The motion seeking dismissal of the litigation filed in California federal court Wednesday follows a notice filed Dec. 16 that the parties resolved claims regarding an attempt by brothers John and James Thomas to recapture their rights to the screenplay.
Marc Toberoff, of Toberoff & Associates, who represents the brothers, said: “All of the parties voluntarily dismissed their claims following an amicable resolution of the matters in dispute.” He declined to comment on details of the deal.
The brothers wrote the screenplay in 1984 and sold it two years later to 20th Century Fox, which released Predator in 1987. They sued the studio last year, alleging it wrongly denied their bid to terminate its rights to the script.
The U.S. Copyright Act allows authors to recapture their ownership rights after waiting a period of time, typically 35 years for newer works, by terminating prior transfers.
The brothers claimed that new Predator works would simply require a license from them, allowing them to “at long last, participate in the financial rewards of their creation.” They emphasized that they wrote the screenplay “on spec,” with no guarantee of compensation or input from the studio.
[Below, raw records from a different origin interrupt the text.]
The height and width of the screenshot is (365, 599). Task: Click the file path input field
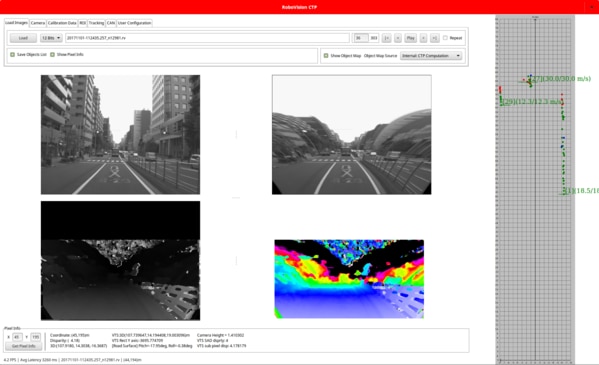click(x=207, y=38)
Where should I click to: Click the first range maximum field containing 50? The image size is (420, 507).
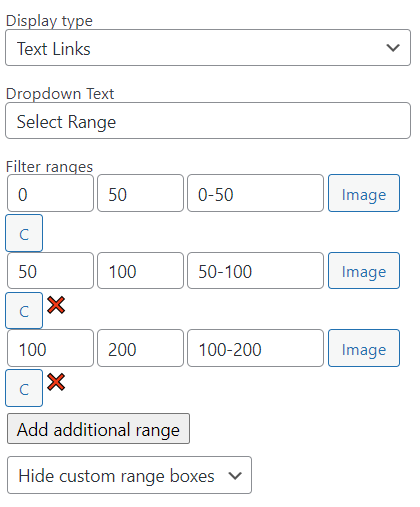click(140, 193)

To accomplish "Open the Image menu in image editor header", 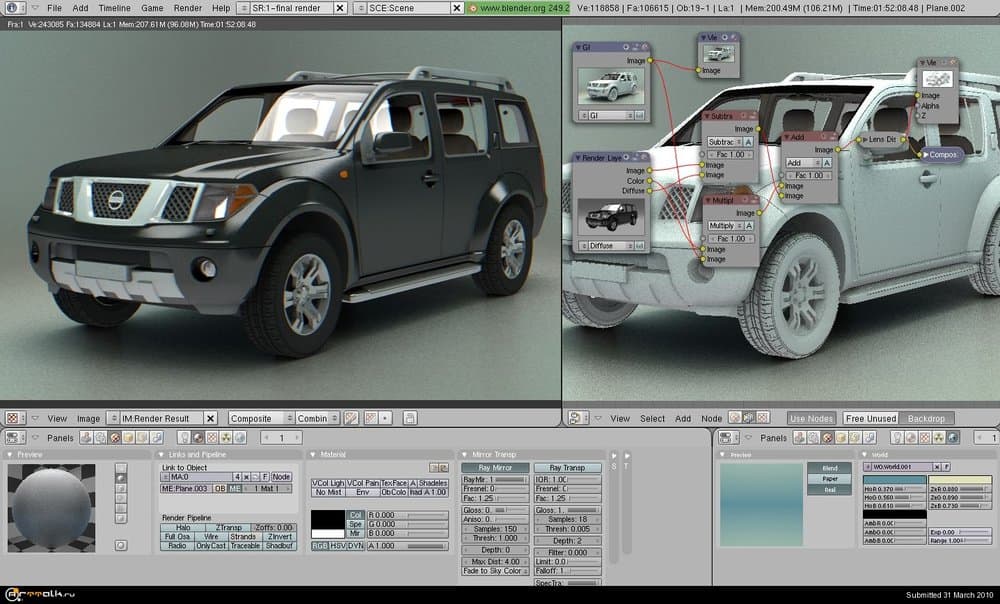I will 89,418.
If a work is “made for hire,” the employer, in this case 20th Century, is considered the legal author, according to copyright law.
Disney’s 20th Century filed its own lawsuit within hours of the brothers filing their complaint. The studio alleged that the copyright termination notice sought to prematurely cut off its rights.
“This action is necessary because defendants are improperly attempting to prematurely terminate 20th Century’s rights to the Hunters Screenplay, at the very time that 20th Century is investing substantial time, money, and effort in developing another installment in its successful Predator franchise,” reads the lawsuit.
The litigation was fought as Disney forged ahead with plans for a reboot of Predator, which has spawned three sequels and the spinoff movie series Alien vs. Predator.
Studios have increasingly been turning to court as the Copyright Act’s termination rule threatens to transfer ownership of iconic movies, including The Terminator, Who Framed Roger Rabbit and Die Hard, back to their original owners.
Victor Miller, who wrote the screenplay of the original Friday the 13th, is set to reclaim his rights to the franchise after a federal appeals court affirmed a win for him in a copyright dispute.
Disney and its attorney Daniel Petrocelli, a partner at O’Melveny and Myers LLP, declined to comment.